(Text shown):

>> start

From: Ryan Schmidt <subversion-2016_at_ryandesign.com>
Date: Sat, 27 Feb 2016 03:10:20 -0600

On Feb 26, 2016, at 9:40 AM, Alfred von Campe wrote:
>
> Is modifying the unversioned svn:log property considered bad practice? We’re about to upgrade to a new Subversion server at work, and the central group that manages that server will no longer allow modifications to unversioned properties. Their main reason is so that third party tools like Jira and Crucible, that have daemons that scan check-in comments for keywords and index the results, don’t have to be re-run again to re-index updated commits. They are recommending creating a property on all the files that were affected in a commit (the name/value of the property is not important), and then committing that change with the “correct” check-in comment. I can see their point, but sometimes you just want to correct a minor typo in a commit log.
>
> I’m just wondering what collective wisdom of this group is in regards to updating the svn:log property (or other unversioned properties)?

>> end

(Directive 1):
Which two third-party tools does the Subversion mailing-list post name as scanning check-in comments for keywords?
(Directive 2):
Write the next part of the Subversion mailing-list post, picking up after its final sentence.
The material after this point has no connection to the Subversion mailing-list post.

(Data records):
>> start

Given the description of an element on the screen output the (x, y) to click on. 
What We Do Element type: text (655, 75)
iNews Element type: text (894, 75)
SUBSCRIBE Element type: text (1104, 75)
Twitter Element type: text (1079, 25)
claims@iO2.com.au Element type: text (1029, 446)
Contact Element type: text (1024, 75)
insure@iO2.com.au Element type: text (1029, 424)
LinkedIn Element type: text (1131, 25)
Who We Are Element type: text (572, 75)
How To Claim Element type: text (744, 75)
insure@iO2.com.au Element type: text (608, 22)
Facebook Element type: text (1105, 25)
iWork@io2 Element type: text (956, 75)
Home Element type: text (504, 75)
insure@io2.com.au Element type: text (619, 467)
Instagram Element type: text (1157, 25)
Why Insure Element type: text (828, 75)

>> end
>> start

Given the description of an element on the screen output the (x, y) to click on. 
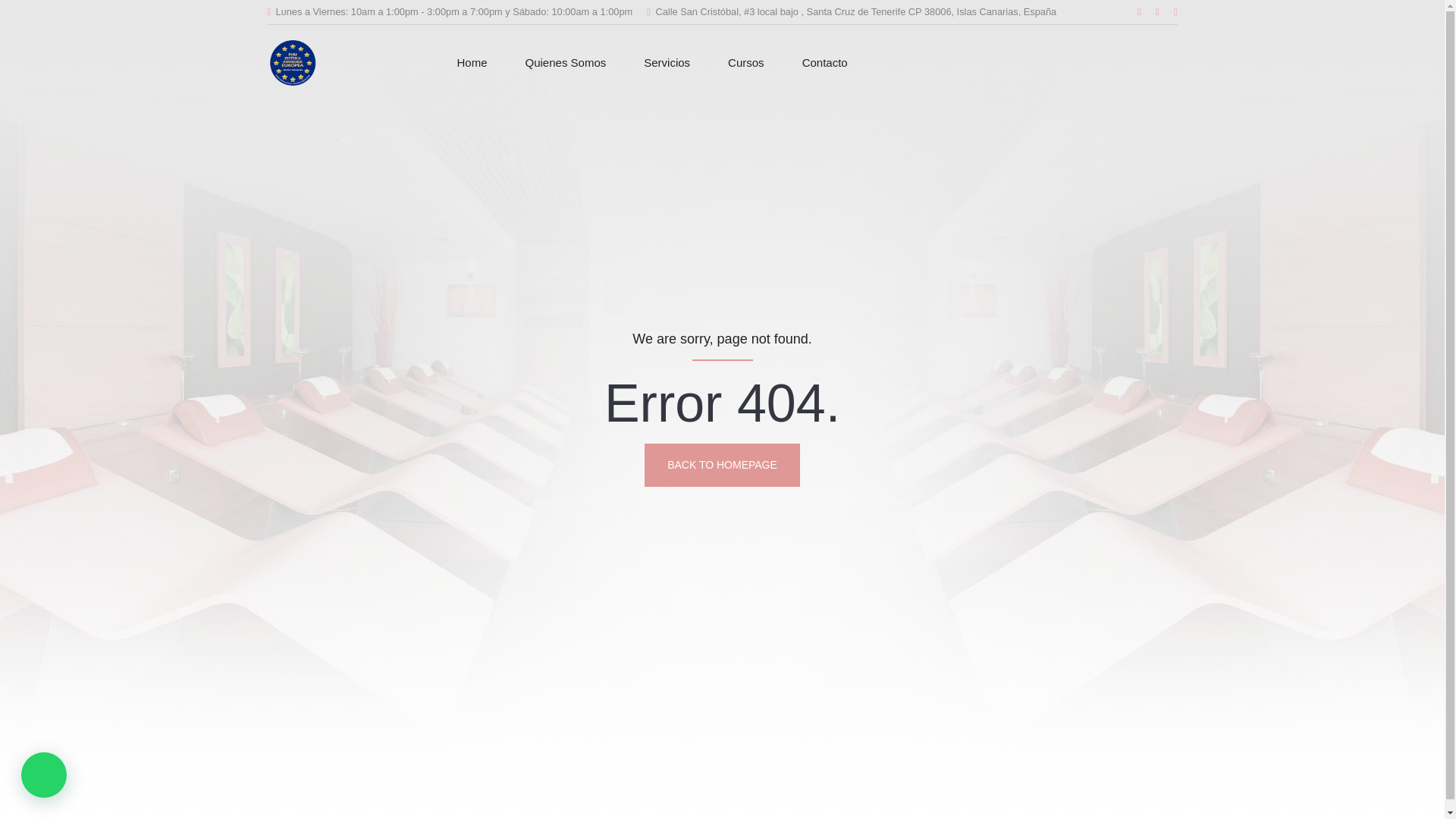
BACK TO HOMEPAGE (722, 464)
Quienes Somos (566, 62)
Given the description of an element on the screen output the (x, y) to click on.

>> end

(Reply 1):
Jira and Crucible.

(Reply 2):
We allow modifying svn:log in our open source project. We often use this to correct typos or add missing information. We use the Trac repository browser, and use both a post-commit hook script to import each revision into Trac initially and a post-revprop-change hook to update a log message after it was changed. This works fine. Both hook scripts also send emails to our public changes mailing list with a diff of what was changed.

Git discourages changing commit messages, because the commit message is part of the data that is hashed to generate the commit id; changing the commit message would change the id of the commit and all subsequent commits, which is undesirable. If you have or want to have a git mirror of your Subversion repository, that would be a reason to prevent changing your Subversion log messages.